# WHAT YOU ARE ASKED TO DO:
Reproduce, exactly and only, the lines of the data that follows from the one containing "The width and height of the screenshot is (923, 409)." down to the one containing "Task: Open address", without pictures.

....

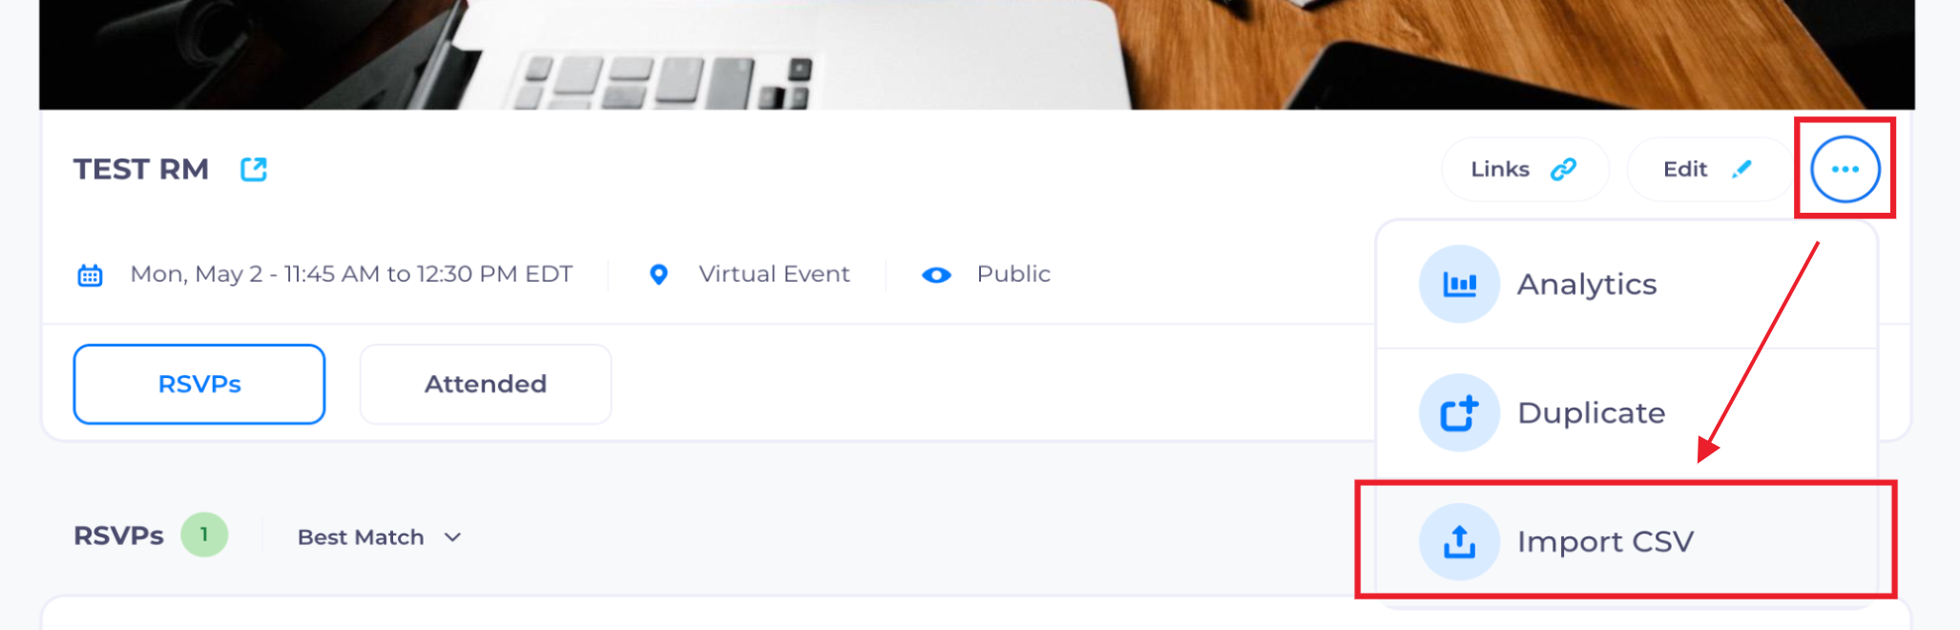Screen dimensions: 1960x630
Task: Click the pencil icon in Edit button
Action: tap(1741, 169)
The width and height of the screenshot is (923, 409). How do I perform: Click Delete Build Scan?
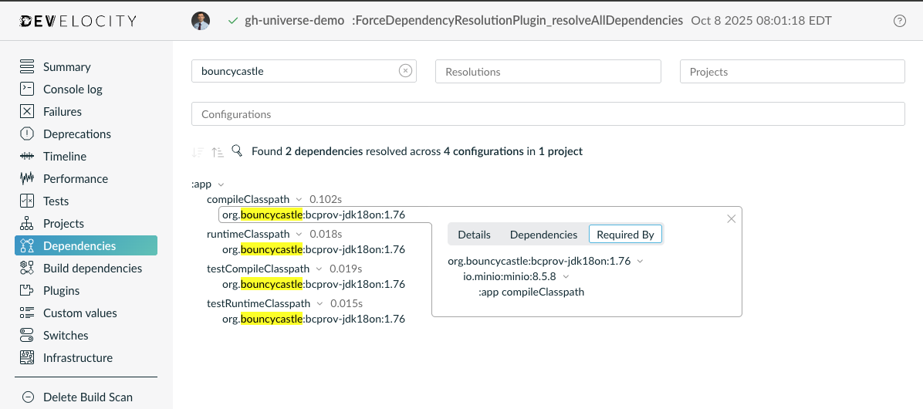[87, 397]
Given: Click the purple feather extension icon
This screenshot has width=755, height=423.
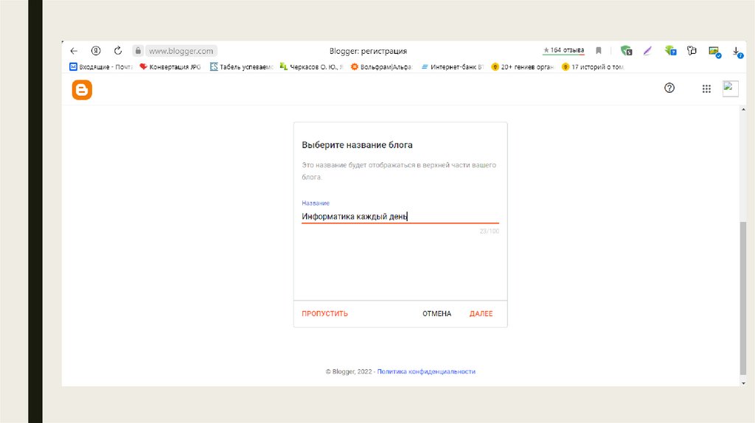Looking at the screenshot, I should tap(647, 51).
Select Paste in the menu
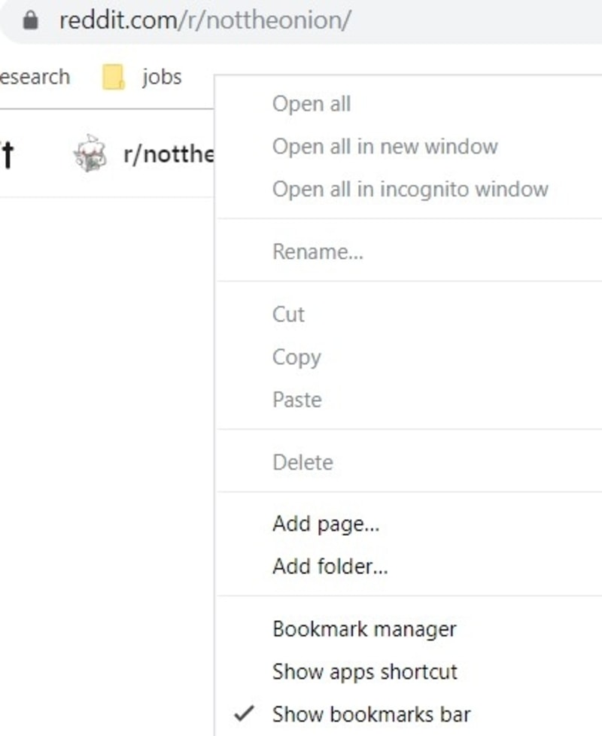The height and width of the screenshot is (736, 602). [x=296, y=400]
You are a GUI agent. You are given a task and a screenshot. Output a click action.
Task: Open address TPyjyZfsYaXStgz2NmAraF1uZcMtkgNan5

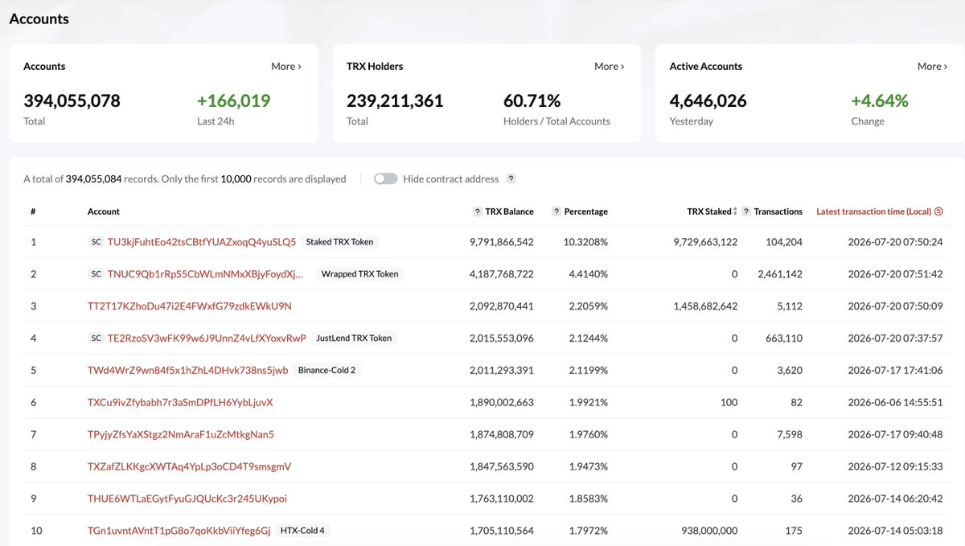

....

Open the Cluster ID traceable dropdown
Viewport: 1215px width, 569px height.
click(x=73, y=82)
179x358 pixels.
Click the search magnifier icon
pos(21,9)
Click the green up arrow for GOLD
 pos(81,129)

....

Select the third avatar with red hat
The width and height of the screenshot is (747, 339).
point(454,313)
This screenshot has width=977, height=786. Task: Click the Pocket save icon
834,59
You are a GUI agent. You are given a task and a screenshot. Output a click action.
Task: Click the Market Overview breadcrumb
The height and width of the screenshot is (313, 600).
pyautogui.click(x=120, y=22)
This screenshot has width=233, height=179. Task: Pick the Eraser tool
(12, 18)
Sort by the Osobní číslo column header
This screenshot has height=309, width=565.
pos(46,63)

....

# SOLUTION BELOW:
The width and height of the screenshot is (923, 409). How do I perform: Click Delete Build Scan?
[87, 397]
Given: Click the purple feather extension icon
This screenshot has width=755, height=423.
Looking at the screenshot, I should tap(647, 51).
Select Paste in the menu
The height and width of the screenshot is (736, 602). [x=296, y=400]
You are a GUI agent. You are given a task and a screenshot. Output a click action.
Task: Open address TPyjyZfsYaXStgz2NmAraF1uZcMtkgNan5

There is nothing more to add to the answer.